Demo using ElasticSearch in Python¶

This is a quick demonstration for using ElasticSearch in Python.

Some materials are taken from https://www.elastic.co/guide/en/elasticsearch/guide/current/index.html, it's a great book!

elasticsearch.yml¶

Some changes you need to make before lauching a node:

Change cluster.name for auto-discovery or not-auto-discovery cluster in your network
Change node.name for easy determine which node are in trouble

Some more options:

Lock the memory by setting bootstrap.mlockall to true for performance purpose
Set network.host to 127.0.0.1 for security reason

pyelasticsearch¶

We use pyelasticsearch package for wrapping ElasticSearch RESTful API around Python in this demo.

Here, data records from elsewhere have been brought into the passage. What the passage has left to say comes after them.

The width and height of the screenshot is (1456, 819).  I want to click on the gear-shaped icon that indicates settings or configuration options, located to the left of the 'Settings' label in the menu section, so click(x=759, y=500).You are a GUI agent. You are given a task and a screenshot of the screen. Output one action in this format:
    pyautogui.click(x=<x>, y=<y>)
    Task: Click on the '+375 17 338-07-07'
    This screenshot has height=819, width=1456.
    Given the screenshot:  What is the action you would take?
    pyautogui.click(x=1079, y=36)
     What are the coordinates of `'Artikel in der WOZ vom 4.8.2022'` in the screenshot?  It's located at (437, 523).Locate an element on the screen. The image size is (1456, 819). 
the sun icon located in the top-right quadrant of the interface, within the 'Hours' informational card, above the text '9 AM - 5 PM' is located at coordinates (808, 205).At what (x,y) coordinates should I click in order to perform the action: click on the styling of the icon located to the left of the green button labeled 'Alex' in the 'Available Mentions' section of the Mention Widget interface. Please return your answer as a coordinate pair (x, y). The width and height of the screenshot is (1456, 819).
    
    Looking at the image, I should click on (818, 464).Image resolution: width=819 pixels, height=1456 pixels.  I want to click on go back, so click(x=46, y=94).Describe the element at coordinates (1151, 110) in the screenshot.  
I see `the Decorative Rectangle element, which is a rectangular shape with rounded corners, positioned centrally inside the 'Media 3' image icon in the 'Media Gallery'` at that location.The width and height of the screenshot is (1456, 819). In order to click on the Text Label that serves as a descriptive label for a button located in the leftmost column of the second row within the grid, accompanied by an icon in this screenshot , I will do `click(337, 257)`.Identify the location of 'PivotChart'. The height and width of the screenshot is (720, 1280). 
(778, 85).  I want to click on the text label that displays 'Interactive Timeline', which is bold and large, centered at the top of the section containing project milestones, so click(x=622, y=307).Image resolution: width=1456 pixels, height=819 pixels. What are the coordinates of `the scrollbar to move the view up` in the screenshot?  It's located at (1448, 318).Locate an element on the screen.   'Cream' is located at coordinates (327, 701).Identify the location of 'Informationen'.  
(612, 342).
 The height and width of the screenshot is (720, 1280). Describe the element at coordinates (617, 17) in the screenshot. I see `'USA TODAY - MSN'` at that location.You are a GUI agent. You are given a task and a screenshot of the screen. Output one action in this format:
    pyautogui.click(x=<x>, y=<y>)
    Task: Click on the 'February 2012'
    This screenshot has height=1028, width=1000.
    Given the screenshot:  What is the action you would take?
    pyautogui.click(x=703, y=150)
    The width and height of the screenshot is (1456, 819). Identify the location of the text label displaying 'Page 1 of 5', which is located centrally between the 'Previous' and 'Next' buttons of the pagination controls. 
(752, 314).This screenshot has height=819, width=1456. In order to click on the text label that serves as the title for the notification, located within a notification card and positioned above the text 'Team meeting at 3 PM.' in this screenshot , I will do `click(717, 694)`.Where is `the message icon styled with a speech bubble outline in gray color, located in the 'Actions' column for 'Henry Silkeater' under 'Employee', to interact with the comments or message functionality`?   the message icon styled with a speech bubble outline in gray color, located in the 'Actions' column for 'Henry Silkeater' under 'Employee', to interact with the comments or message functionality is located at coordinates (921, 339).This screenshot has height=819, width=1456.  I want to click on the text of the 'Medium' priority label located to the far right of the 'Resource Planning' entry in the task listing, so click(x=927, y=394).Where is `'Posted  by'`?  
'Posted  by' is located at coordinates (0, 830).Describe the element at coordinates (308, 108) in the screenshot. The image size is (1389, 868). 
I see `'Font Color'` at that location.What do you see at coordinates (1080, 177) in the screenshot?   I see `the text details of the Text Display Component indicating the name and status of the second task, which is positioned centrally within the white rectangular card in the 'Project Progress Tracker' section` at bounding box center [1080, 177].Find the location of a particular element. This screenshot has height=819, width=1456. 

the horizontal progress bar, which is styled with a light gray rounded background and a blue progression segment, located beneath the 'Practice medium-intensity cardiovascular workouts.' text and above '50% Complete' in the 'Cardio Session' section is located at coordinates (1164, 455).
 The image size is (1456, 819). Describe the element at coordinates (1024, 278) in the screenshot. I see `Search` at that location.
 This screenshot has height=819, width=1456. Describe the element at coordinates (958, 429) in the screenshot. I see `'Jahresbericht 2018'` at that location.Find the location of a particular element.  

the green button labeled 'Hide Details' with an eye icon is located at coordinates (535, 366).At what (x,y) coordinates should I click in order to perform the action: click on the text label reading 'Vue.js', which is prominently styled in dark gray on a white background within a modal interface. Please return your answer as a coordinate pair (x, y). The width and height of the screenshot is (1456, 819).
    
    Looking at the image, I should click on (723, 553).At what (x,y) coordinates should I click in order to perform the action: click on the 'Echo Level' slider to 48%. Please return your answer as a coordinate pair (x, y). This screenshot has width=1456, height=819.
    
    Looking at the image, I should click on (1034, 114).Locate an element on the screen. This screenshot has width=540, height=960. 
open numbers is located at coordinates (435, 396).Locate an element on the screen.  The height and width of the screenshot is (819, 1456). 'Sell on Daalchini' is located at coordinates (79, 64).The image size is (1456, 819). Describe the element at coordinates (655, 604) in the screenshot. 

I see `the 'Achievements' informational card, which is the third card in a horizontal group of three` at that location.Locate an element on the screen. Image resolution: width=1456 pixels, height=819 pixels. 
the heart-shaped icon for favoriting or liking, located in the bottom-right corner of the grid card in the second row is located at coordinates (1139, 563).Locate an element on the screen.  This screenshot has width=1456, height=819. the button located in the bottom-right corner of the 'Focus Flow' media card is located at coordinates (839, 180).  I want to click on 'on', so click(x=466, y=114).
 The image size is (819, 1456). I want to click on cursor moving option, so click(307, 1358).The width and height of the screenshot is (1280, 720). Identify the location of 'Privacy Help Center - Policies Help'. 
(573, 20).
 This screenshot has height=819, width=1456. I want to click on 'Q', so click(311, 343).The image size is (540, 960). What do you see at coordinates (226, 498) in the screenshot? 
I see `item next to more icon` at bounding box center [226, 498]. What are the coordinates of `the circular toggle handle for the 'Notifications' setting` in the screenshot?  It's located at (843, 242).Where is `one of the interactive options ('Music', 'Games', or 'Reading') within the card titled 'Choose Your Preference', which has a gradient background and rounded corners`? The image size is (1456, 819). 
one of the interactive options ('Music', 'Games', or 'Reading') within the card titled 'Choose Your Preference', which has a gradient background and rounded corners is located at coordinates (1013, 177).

Install it using pip install pyelasticsearch

Set things up¶

Import ElasticSearch class.

In [ ]:

from pyelasticsearch import ElasticSearch

Config url for using ElasticSearch, there're more parameters but we're good for now.

In [2]:

es = ElasticSearch('http://localhost:9200')

We check the health first

In [11]:

es.health()

Out[11]:

{'active_primary_shards': 0,
 'active_shards': 0,
 'cluster_name': 'elasticsearch_tai-dev',
 'initializing_shards': 0,
 'number_of_data_nodes': 1,
 'number_of_in_flight_fetch': 0,
 'number_of_nodes': 1,
 'number_of_pending_tasks': 0,
 'relocating_shards': 0,
 'status': 'green',
 'timed_out': False,
 'unassigned_shards': 0}

All we care for now is the 'green' status, that means all things are OK.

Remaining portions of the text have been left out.